• [EXTRACTED TEXT]:
What is Creamy Tuscan Chicken?
This dish features pan seared chicken breast in a creamy Tuscan inspired sauce. The base of the sauce is chicken broth and cream. It is seasoned with rosemary, oregano, garlic and onion. There are sun-dried tomatoes and spinach simmered in the sauce. The sauce has also has parmesan cheese with adds a creamy and cheesy texture and flavor.
Best served with a side of rice, mashed potatoes or pasta you will definitely want some bread on the side to dip in the creamy sauce!
What to Serve with Creamy Tuscan Chicken
What is in Creamy Tuscan Chicken?
- Chicken Breast - boneless skinless chicken breast is used in this recipe. You can swap for chicken thighs if you prefer.
- Cream - this Tuscan chicken is served in a creamy garlic herb sauce. I recommend using cream but for a healthier recipe you can swap for half and half or milk (note: the sauce will not be as thick).
- Parmesan - one of my favorite cheeses. Not only does it add an amazing rich cheesy flavor to the sauce, it also helps thicken the sauce.
- Spinach - this recipe is a great way to sneak in some extra greens into your diet. The spinach wilts down in the sauce and melts in your mouth.
- Sun-Dried Tomatoes - these flavor packed tomatoes are often sold packed in oil. You can also buy them dry in bags, either work for this recipe but for the best texture I recommend them to be packed in oil.
- Garlic and Onion - cooked into the sauce.
- Chicken Broth - for the sauce.
- Butter - to sauté the garlic and onions.
- Rosemary and Oregano - pair perfectly in this Tuscan inspired sauce.
- Salt and Pepper
How to Make Creamy Tuscan Chicken
Full Printable Recipe at Bottom of Page
1 Optional: Slice each breast in half lengthwise, so you have 8 thinner chicken cutlets, or you can leave them whole.
2 Season each piece of chicken on each side with salt and pepper
3 In a large frying pan or skillet on medium heat, add the 3 tablespoon of butter until fully melted.
4 Working in batches depending on the size of your pan, add 2-3 pieces of chicken at a time and sear for about 3-4 minutes on each side or until golden brown.

Element and text position data:
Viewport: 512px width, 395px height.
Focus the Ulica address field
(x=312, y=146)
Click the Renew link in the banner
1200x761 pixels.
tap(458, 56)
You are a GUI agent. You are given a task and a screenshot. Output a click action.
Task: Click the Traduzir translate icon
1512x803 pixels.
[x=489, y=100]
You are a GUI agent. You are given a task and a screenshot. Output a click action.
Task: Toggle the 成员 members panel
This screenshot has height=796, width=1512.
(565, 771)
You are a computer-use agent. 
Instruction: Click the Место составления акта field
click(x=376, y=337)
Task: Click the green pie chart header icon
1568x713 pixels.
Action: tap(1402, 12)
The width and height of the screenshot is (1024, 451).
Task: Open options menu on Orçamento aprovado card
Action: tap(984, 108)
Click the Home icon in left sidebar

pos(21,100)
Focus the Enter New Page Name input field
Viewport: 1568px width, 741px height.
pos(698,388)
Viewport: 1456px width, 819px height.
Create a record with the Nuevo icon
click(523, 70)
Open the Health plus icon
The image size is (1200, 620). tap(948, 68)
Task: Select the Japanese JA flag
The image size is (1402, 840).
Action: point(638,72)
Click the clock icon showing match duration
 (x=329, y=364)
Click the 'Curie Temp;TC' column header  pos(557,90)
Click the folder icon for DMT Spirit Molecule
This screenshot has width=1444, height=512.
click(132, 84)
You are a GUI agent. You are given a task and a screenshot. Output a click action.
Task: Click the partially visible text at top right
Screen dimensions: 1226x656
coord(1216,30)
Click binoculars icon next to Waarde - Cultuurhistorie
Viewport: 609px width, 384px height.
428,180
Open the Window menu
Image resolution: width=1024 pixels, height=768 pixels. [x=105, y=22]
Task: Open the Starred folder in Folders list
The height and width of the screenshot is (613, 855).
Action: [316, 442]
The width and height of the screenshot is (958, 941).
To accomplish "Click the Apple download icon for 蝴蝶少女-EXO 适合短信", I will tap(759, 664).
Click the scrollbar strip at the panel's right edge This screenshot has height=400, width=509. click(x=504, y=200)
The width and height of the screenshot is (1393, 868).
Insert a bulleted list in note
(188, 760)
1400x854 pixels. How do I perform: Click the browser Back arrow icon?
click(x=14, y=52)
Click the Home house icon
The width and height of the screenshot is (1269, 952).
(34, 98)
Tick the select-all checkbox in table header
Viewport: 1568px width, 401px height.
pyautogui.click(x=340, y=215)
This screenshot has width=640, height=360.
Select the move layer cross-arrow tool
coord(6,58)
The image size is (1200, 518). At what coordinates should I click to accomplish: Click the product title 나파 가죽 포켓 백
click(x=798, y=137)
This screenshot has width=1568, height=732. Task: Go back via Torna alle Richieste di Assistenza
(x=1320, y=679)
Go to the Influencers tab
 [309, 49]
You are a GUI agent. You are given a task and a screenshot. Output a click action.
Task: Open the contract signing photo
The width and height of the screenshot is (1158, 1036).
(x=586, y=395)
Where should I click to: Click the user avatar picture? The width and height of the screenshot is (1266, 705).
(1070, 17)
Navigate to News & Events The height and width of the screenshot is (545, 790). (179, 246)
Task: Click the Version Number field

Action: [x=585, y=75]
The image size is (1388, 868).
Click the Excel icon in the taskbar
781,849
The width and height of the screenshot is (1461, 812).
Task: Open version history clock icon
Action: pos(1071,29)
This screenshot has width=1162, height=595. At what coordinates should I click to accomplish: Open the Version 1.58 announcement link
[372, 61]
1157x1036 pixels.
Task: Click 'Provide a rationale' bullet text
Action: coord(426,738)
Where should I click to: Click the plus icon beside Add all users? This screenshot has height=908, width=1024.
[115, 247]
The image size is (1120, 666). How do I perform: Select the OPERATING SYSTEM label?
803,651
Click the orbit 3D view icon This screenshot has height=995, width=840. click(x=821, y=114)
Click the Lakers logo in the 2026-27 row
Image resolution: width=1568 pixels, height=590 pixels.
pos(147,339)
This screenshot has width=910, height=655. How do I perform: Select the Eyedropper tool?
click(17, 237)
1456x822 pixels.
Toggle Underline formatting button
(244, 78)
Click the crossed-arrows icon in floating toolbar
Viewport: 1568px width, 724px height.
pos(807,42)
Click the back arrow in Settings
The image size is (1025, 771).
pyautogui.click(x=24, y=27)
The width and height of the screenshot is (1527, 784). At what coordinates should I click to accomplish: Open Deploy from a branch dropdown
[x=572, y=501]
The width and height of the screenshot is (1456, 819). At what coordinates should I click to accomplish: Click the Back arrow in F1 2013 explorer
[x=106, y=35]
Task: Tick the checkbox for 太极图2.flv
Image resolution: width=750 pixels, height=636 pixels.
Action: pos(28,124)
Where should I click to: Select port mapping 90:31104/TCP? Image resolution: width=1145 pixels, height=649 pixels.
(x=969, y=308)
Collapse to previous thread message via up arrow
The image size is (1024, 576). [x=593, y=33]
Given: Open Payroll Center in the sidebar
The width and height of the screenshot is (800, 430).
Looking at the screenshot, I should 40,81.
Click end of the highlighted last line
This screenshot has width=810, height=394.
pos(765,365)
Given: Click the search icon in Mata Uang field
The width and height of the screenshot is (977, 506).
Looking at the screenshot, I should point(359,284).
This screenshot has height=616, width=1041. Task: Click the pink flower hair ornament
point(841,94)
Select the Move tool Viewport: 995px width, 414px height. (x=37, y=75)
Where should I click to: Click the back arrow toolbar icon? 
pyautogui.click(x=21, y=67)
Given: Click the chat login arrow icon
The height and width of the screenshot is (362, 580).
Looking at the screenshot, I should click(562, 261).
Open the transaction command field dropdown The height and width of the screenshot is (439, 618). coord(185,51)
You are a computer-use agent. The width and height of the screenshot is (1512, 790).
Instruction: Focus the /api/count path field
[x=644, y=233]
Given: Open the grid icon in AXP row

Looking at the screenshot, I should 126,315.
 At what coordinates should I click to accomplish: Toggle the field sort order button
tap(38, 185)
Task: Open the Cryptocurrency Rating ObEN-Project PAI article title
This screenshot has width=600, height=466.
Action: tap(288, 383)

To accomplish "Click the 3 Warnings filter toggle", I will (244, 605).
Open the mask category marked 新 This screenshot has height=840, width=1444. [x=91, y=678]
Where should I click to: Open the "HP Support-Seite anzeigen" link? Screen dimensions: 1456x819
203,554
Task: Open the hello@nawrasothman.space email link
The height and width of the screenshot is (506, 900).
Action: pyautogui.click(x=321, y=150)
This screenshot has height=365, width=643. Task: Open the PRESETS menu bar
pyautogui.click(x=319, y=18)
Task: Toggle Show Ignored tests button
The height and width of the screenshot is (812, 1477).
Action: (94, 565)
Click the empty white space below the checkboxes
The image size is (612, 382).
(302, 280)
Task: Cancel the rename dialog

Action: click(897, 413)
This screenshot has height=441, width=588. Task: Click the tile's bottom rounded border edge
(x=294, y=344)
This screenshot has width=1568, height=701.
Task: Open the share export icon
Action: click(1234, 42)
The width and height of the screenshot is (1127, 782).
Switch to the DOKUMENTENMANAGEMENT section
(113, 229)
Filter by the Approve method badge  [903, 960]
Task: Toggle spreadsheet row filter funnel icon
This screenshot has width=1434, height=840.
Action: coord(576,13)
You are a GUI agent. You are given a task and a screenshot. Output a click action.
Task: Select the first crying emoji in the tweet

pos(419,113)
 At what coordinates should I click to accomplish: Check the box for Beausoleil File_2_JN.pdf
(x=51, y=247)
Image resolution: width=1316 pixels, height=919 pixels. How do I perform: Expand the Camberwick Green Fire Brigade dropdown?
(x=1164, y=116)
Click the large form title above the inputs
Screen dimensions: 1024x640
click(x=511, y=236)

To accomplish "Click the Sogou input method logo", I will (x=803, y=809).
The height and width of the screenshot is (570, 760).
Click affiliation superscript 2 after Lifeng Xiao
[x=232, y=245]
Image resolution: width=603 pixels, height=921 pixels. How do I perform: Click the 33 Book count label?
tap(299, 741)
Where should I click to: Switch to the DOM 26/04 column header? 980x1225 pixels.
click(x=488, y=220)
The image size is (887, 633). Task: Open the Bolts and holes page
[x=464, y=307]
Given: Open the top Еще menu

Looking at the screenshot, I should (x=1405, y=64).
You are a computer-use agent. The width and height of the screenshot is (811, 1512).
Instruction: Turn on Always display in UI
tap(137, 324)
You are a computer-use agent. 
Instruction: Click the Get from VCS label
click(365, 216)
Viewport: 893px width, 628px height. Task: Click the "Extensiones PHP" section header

• [EXERCISE DETAILS]:
Repeat the passage of the Creamy Tuscan Chicken text word for word, from "- Rosemary and" to "leave them whole.".

• [THE ANSWER]:
- Rosemary and Oregano - pair perfectly in this Tuscan inspired sauce.
- Salt and Pepper
How to Make Creamy Tuscan Chicken
Full Printable Recipe at Bottom of Page
1 Optional: Slice each breast in half lengthwise, so you have 8 thinner chicken cutlets, or you can leave them whole.